这篇论文给自改进对齐的收敛性补上了理论证明,SAIL-RevKL加了逆向KL惩罚后效果更好,对做LLM对齐和强化学习的朋友很有参考价值。
本文分析了自改进对齐(SAIL)算法在解决分布偏移问题时的收敛性质,指出原始SAIL目标函数因Hessian性质不保证强凹性。作者提出正则化目标SAIL-RevKL,引入逆向KL散度惩罚改善优化景观,并证明该目标在有限参数空间内满足Polyak-Lojasiewicz(PL)条件。理论贡献包括建立全局收敛保证,实现近线性样本复杂度。实验表明,SAIL-RevKL在MuJoCo基准和LLM对齐任务上均优于原始SAIL。
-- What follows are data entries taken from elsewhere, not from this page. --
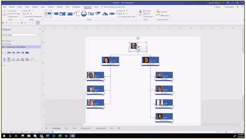Expand the More Shapes menu
The width and height of the screenshot is (246, 139).
(8, 41)
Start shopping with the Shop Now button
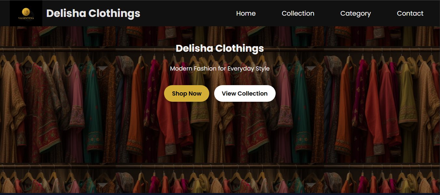 [186, 94]
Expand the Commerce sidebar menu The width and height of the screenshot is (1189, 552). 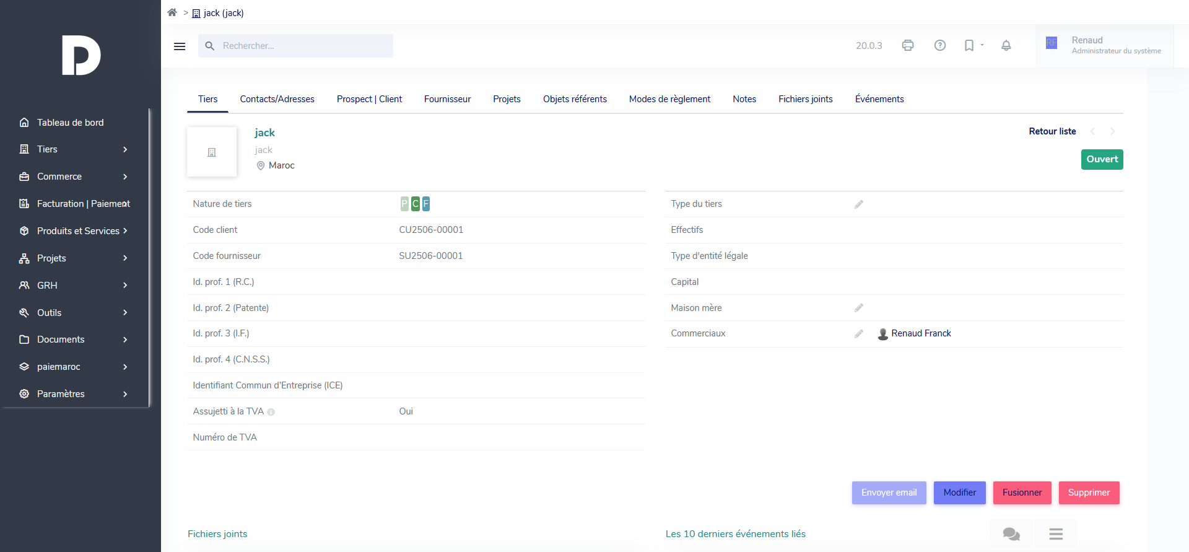[x=74, y=177]
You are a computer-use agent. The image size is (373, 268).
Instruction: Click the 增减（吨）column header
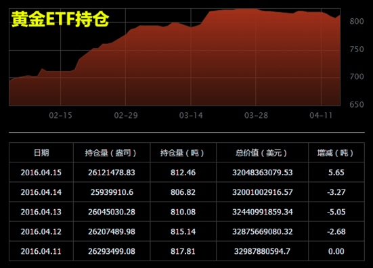point(336,153)
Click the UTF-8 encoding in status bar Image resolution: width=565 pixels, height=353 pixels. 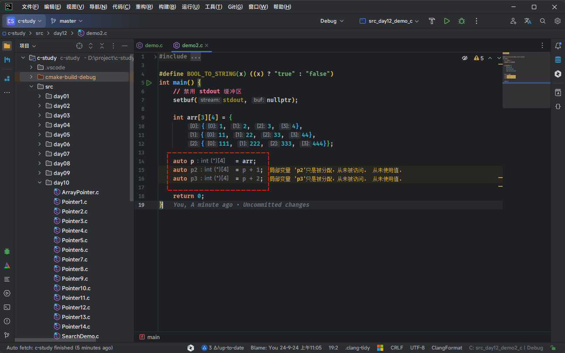tap(417, 348)
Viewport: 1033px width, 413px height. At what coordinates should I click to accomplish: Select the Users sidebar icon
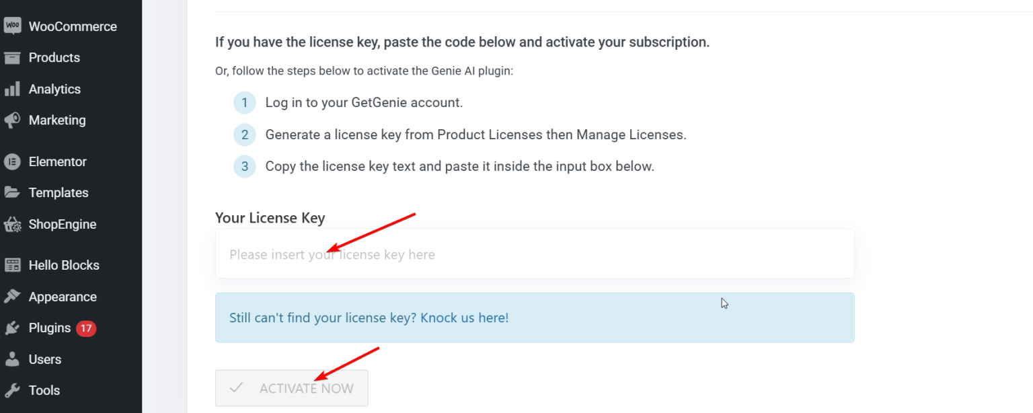pos(13,359)
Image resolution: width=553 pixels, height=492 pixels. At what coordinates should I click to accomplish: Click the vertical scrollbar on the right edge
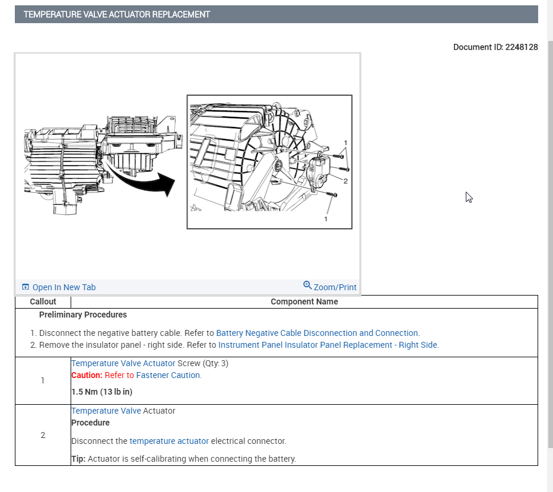(549, 237)
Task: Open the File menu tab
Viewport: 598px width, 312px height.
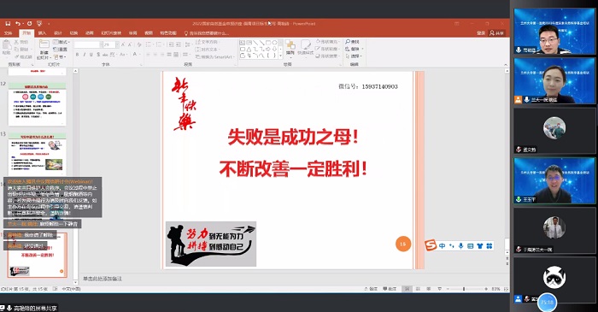Action: coord(8,33)
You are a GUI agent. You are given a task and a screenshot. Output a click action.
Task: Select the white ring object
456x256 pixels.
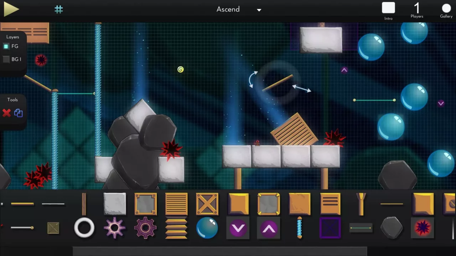point(84,228)
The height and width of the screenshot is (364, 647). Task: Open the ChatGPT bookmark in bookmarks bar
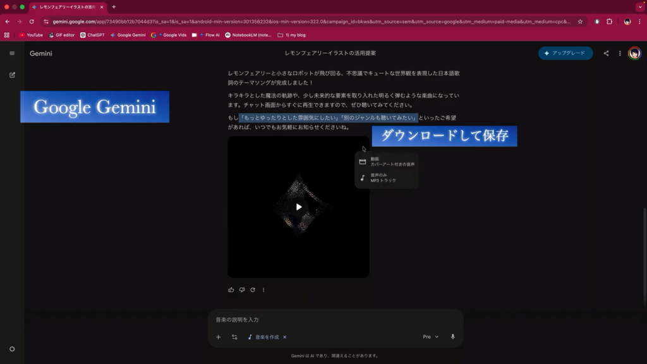pos(92,35)
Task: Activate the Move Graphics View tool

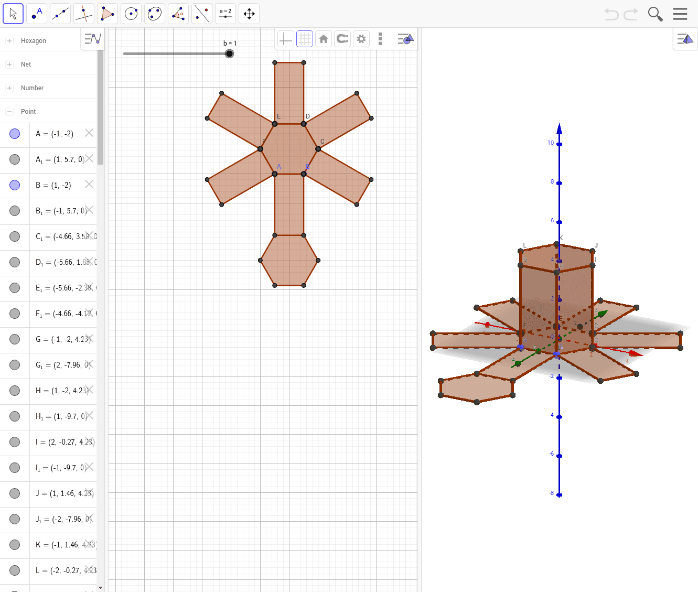Action: [249, 14]
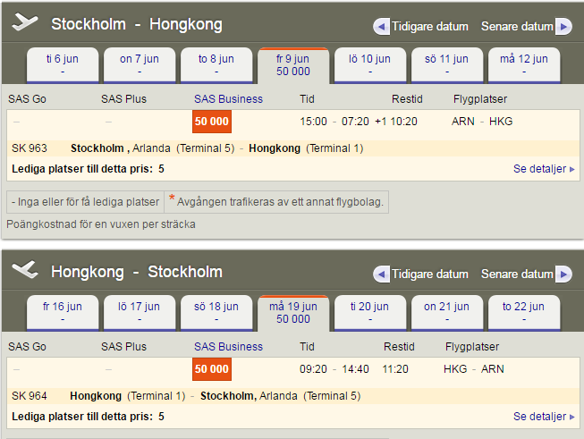Click the departing airplane icon beside Stockholm - Hongkong

click(25, 24)
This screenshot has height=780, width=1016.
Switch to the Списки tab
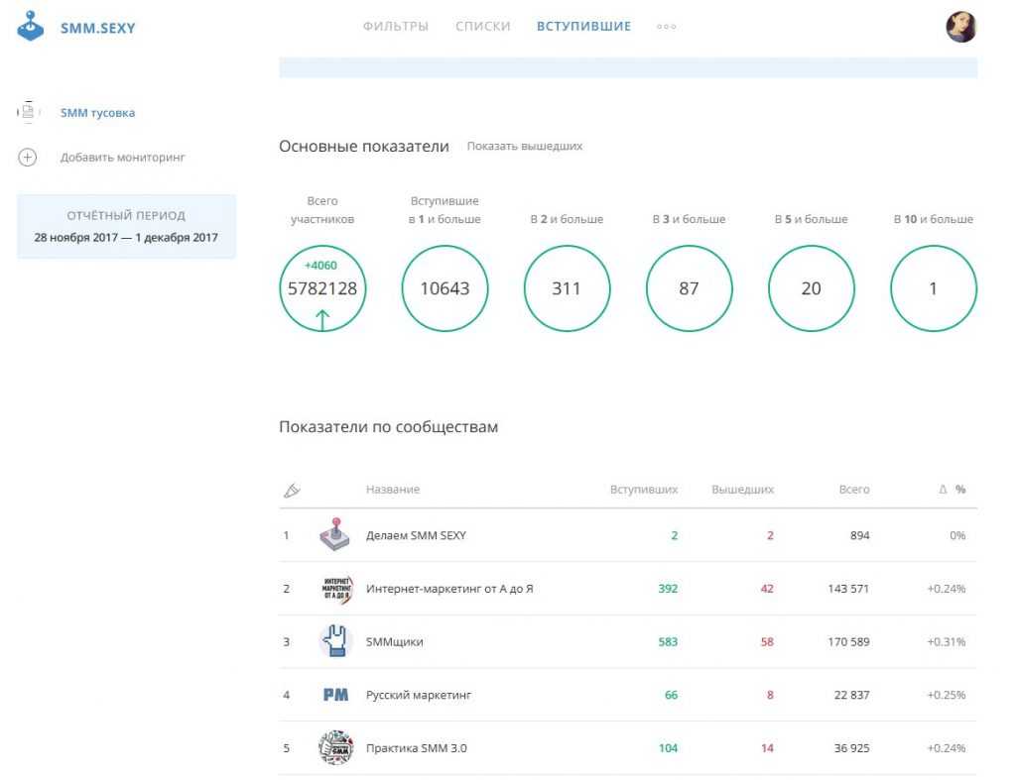pyautogui.click(x=483, y=27)
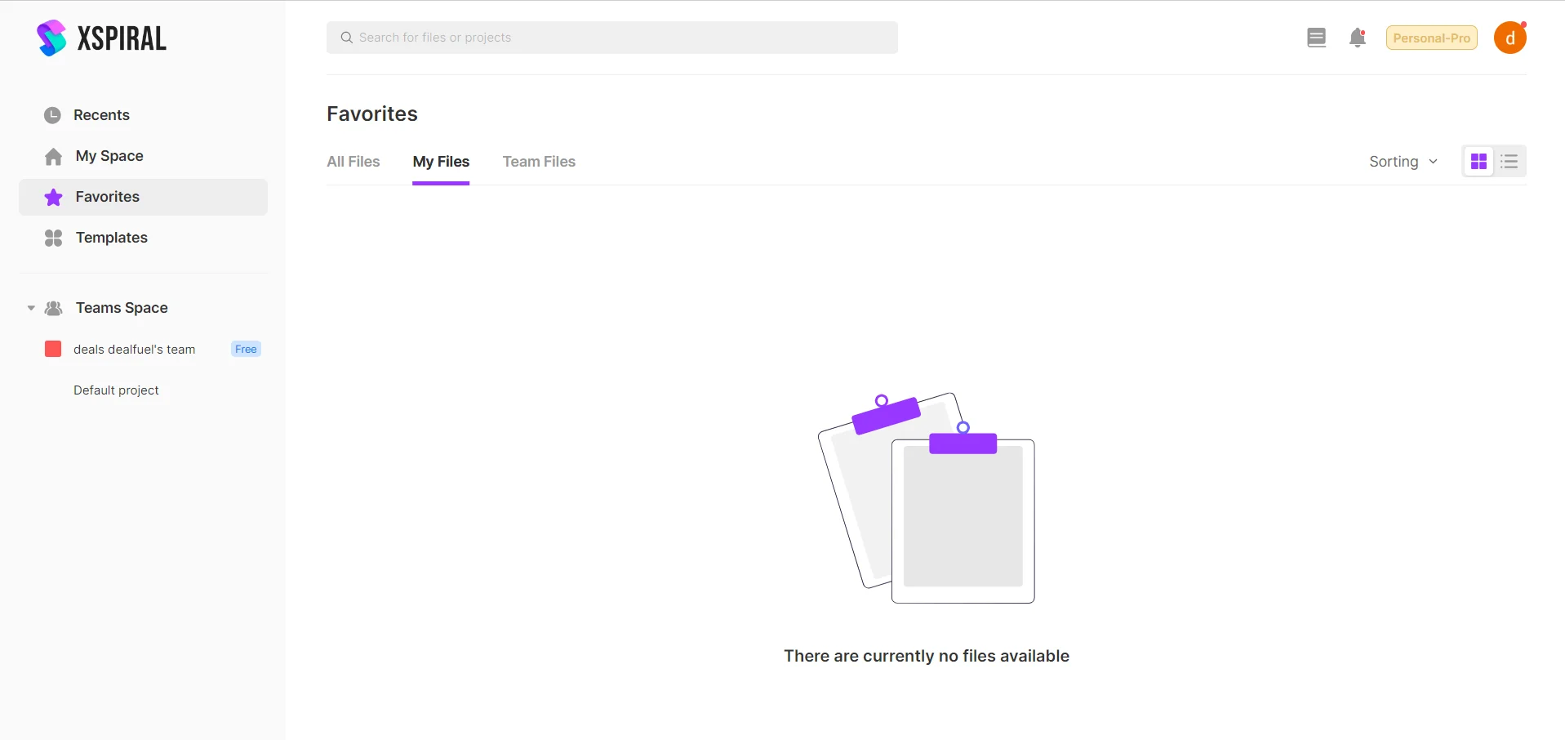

On the Convergence of Self-Improving Online LLM Alignment
The Self-Improving Alignment (SAIL) algorithm addresses distribution shift by reducing a bilevel formulation of the problem to an efficient, single-level method. Empirically, SAIL has demonstrated strong performance on this task. However, a formal analysis of its convergence properties has been lacking. We identify a key theoretical challenge: the standard SAIL objective function is not guaranteed to be strongly concave due to unfavorable properties of its Hessian. To address this limitation, we propose a regularized objective, SAIL-RevKL, which incorporates a reverse Kullback-Leibler (KL) divergence penalty to improve the optimization landscape. Our central theoretical contribution is to prove that this regularized objective satisfies the Polyak-Lojasiewicz (PL) condition within a bounded parameter space. We establish global convergence guarantees, achieving a near-linear sample complexity. We further validate the effectiveness and stability of SAIL-RevKL through empirical evaluations, demonstrating that it outperforms the vanilla SAIL on both MuJoCo benchmarks and LLM alignment tasks.